(begin)
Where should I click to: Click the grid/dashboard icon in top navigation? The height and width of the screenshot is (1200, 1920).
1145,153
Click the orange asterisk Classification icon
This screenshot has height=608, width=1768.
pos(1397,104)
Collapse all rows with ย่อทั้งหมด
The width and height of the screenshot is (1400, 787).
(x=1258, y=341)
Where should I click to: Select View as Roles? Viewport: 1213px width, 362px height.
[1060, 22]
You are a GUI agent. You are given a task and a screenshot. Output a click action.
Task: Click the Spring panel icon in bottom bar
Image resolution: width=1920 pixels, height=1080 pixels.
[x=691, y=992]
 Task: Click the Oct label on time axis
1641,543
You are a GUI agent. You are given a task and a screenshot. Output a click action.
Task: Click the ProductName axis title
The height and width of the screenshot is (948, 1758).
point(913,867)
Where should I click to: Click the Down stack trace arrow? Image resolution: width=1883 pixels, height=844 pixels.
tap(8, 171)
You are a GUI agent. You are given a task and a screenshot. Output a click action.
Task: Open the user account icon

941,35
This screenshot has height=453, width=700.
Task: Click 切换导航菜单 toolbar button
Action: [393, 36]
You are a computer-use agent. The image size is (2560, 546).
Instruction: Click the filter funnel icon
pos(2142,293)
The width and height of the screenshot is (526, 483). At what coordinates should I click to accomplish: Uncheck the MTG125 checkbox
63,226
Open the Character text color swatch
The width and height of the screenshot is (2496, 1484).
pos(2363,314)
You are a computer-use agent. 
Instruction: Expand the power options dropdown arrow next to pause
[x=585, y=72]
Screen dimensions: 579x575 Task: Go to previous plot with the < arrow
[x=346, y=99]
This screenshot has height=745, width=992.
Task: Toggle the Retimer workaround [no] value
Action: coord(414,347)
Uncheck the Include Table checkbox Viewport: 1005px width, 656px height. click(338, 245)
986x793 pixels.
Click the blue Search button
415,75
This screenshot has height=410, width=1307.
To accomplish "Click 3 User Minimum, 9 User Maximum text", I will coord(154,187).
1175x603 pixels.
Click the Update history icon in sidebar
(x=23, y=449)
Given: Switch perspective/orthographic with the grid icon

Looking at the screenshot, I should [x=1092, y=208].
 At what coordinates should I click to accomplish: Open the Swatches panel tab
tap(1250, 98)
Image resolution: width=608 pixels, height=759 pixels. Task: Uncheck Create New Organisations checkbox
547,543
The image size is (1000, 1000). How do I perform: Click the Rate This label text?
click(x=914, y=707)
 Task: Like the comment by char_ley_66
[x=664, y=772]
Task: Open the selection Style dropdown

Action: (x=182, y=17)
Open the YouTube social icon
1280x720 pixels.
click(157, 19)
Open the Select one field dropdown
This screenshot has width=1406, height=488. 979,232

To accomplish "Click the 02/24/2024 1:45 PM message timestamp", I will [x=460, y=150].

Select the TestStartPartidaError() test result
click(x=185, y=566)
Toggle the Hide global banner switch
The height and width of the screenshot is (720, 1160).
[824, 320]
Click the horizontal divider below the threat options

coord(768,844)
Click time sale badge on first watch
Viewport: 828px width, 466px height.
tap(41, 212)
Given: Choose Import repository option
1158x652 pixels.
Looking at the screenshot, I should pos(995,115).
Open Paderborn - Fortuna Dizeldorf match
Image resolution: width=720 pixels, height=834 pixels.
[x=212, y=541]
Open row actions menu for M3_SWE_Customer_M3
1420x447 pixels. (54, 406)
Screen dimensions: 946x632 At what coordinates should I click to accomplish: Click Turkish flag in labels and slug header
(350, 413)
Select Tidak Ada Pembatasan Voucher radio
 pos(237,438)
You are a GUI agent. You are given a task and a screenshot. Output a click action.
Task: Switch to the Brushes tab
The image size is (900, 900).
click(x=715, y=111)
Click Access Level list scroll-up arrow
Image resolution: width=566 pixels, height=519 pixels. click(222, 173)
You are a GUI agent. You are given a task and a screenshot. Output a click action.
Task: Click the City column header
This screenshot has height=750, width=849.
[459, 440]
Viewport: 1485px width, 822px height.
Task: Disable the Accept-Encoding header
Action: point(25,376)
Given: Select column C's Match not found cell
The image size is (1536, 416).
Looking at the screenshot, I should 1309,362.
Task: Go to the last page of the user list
(end)
▶ EXERCISE PROMPT
Could you reproduce every one of the records above, character for character and without any changes?

▶ TASK OUTPUT
Where should I click to: Click the grid/dashboard icon in top navigation? The height and width of the screenshot is (1200, 1920).
1145,153
Click the orange asterisk Classification icon
This screenshot has height=608, width=1768.
pos(1397,104)
Collapse all rows with ย่อทั้งหมด
The width and height of the screenshot is (1400, 787).
(x=1258, y=341)
Where should I click to: Select View as Roles? Viewport: 1213px width, 362px height.
[1060, 22]
You are a GUI agent. You are given a task and a screenshot. Output a click action.
Task: Click the Spring panel icon in bottom bar
Image resolution: width=1920 pixels, height=1080 pixels.
[x=691, y=992]
 Task: Click the Oct label on time axis
1641,543
You are a GUI agent. You are given a task and a screenshot. Output a click action.
Task: Click the ProductName axis title
The height and width of the screenshot is (948, 1758).
point(913,867)
Where should I click to: Click the Down stack trace arrow? Image resolution: width=1883 pixels, height=844 pixels.
tap(8, 171)
You are a GUI agent. You are given a task and a screenshot. Output a click action.
Task: Open the user account icon

941,35
This screenshot has height=453, width=700.
Task: Click 切换导航菜单 toolbar button
Action: [393, 36]
You are a computer-use agent. The image size is (2560, 546).
Instruction: Click the filter funnel icon
pos(2142,293)
The width and height of the screenshot is (526, 483). At what coordinates should I click to accomplish: Uncheck the MTG125 checkbox
63,226
Open the Character text color swatch
The width and height of the screenshot is (2496, 1484).
pos(2363,314)
You are a computer-use agent. 
Instruction: Expand the power options dropdown arrow next to pause
[x=585, y=72]
Screen dimensions: 579x575 Task: Go to previous plot with the < arrow
[x=346, y=99]
This screenshot has height=745, width=992.
Task: Toggle the Retimer workaround [no] value
Action: coord(414,347)
Uncheck the Include Table checkbox Viewport: 1005px width, 656px height. click(338, 245)
986x793 pixels.
Click the blue Search button
415,75
This screenshot has height=410, width=1307.
To accomplish "Click 3 User Minimum, 9 User Maximum text", I will coord(154,187).
1175x603 pixels.
Click the Update history icon in sidebar
(x=23, y=449)
Given: Switch perspective/orthographic with the grid icon

Looking at the screenshot, I should [x=1092, y=208].
 At what coordinates should I click to accomplish: Open the Swatches panel tab
tap(1250, 98)
Image resolution: width=608 pixels, height=759 pixels. Task: Uncheck Create New Organisations checkbox
547,543
The image size is (1000, 1000). How do I perform: Click the Rate This label text?
click(x=914, y=707)
 Task: Like the comment by char_ley_66
[x=664, y=772]
Task: Open the selection Style dropdown

Action: (x=182, y=17)
Open the YouTube social icon
1280x720 pixels.
click(157, 19)
Open the Select one field dropdown
This screenshot has width=1406, height=488. 979,232

To accomplish "Click the 02/24/2024 1:45 PM message timestamp", I will [x=460, y=150].

Select the TestStartPartidaError() test result
click(x=185, y=566)
Toggle the Hide global banner switch
The height and width of the screenshot is (720, 1160).
[824, 320]
Click the horizontal divider below the threat options

coord(768,844)
Click time sale badge on first watch
Viewport: 828px width, 466px height.
tap(41, 212)
Given: Choose Import repository option
1158x652 pixels.
Looking at the screenshot, I should pos(995,115).
Open Paderborn - Fortuna Dizeldorf match
Image resolution: width=720 pixels, height=834 pixels.
[x=212, y=541]
Open row actions menu for M3_SWE_Customer_M3
1420x447 pixels. (54, 406)
Screen dimensions: 946x632 At what coordinates should I click to accomplish: Click Turkish flag in labels and slug header
(350, 413)
Select Tidak Ada Pembatasan Voucher radio
 pos(237,438)
You are a GUI agent. You are given a task and a screenshot. Output a click action.
Task: Switch to the Brushes tab
The image size is (900, 900).
click(x=715, y=111)
Click Access Level list scroll-up arrow
Image resolution: width=566 pixels, height=519 pixels. click(222, 173)
You are a GUI agent. You are given a task and a screenshot. Output a click action.
Task: Click the City column header
This screenshot has height=750, width=849.
[459, 440]
Viewport: 1485px width, 822px height.
Task: Disable the Accept-Encoding header
Action: point(25,376)
Given: Select column C's Match not found cell
The image size is (1536, 416).
Looking at the screenshot, I should 1309,362.
Task: Go to the last page of the user list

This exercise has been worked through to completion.